_Passage to read_
Waikiki Brothers is a 2001 South Korean film, set in the 1980s, about a group of high school friends who form a band. It was the opening film of the 2001 Jeonju International Film Festival.

Plot
Waikiki Brothers is a band going nowhere. After another depressing gig, the saxophonist quits, leaving the three remaining members - lead singer and guitarist Sung-woo (Lee Eol), keyboardist Jung-seok (Park Won-sang), and drummer Kang-soo (Hwang Jung-min), to continue on the road. The band ends up at Sung-woo's hometown, Suanbo, which was a popular hot spring resort in the '80s. The main resort now is the Waikiki Hotel, and their gig at the hotel nightclub starts well, until Jung-seok and Kang-soo start to play out their worst vices. For Sung-woo, the calm center of the band, the return home is filled with reservations of disappointments and a lost love. He reunites with his old high school friends, the original Waikiki Brothers, and finds them far from happy. He runs into In-hee (Oh Ji-hye), his unrequited first love. Now widowed, she seems desperate to try their relationship again. Sung-woo also runs into his old music teacher, Byung-joo, and tries to help him get work. But the band is fired from the nightclub and Sung-woo is forced to perform in karaoke bars. And, then, tragedy strikes when his high school classmate Soo-chul dies in an accident.

Cast
 Lee Eol - Sung-woo
 Park Won-sang - Jung-seok
 Hwang Jung-min - Kang-soo
 Oh Kwang-rok - Hyun-gu
 Oh Ji-hye - In-hee
 Ryoo Seung-bum - Gi-tae
 Park Hae-il - young Sung-woo
 Kim Jong-eon - young Soo-chul
 Jung Dae-yong - Min-soo
 Moon Hye-won - young In-hee
 Joo Jin-mo - man selling items at rest area
 Lee Dong-yong - Busan bum 1
 Lee Tae-ri - young In-ki - (credit as Lee Min-ho)

_Set problem_
In the film article, which town is Sung-woo's hometown, where the band ends up?

(Text and item location entries)
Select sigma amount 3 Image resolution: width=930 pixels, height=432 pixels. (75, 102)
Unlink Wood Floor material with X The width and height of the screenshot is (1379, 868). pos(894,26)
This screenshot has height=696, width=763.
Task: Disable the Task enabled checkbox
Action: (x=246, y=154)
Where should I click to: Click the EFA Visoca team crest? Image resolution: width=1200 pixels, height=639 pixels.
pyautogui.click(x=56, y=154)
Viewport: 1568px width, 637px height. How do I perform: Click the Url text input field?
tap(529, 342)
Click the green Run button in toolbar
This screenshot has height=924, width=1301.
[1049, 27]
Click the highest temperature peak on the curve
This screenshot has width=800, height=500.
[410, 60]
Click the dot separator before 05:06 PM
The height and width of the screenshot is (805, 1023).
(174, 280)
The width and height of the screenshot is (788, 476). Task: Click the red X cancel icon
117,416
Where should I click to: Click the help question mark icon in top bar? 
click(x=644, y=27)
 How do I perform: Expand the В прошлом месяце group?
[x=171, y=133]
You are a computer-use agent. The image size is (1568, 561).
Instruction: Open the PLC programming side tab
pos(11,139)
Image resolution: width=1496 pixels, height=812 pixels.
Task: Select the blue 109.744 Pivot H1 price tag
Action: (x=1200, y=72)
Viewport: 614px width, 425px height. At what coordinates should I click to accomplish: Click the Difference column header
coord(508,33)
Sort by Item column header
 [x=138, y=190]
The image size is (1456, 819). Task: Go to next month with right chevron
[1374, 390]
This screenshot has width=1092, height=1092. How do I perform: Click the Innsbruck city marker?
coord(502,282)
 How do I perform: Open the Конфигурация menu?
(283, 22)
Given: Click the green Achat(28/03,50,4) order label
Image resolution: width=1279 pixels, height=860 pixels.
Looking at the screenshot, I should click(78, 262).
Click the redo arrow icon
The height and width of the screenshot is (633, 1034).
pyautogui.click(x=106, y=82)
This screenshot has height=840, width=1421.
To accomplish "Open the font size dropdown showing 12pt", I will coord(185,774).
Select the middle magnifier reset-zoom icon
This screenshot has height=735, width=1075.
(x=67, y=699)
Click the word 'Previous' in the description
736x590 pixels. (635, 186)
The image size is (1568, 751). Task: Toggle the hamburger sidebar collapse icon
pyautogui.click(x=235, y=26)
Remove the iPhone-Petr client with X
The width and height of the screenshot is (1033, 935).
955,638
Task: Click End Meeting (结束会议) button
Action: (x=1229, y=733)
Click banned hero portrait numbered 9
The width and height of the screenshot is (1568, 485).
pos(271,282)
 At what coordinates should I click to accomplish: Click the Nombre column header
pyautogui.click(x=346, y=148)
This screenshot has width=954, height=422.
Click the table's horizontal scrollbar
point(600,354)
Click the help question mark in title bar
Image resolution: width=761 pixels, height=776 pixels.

_Answer to the problem_
Suanbo, a popular hot spring resort in the '80s.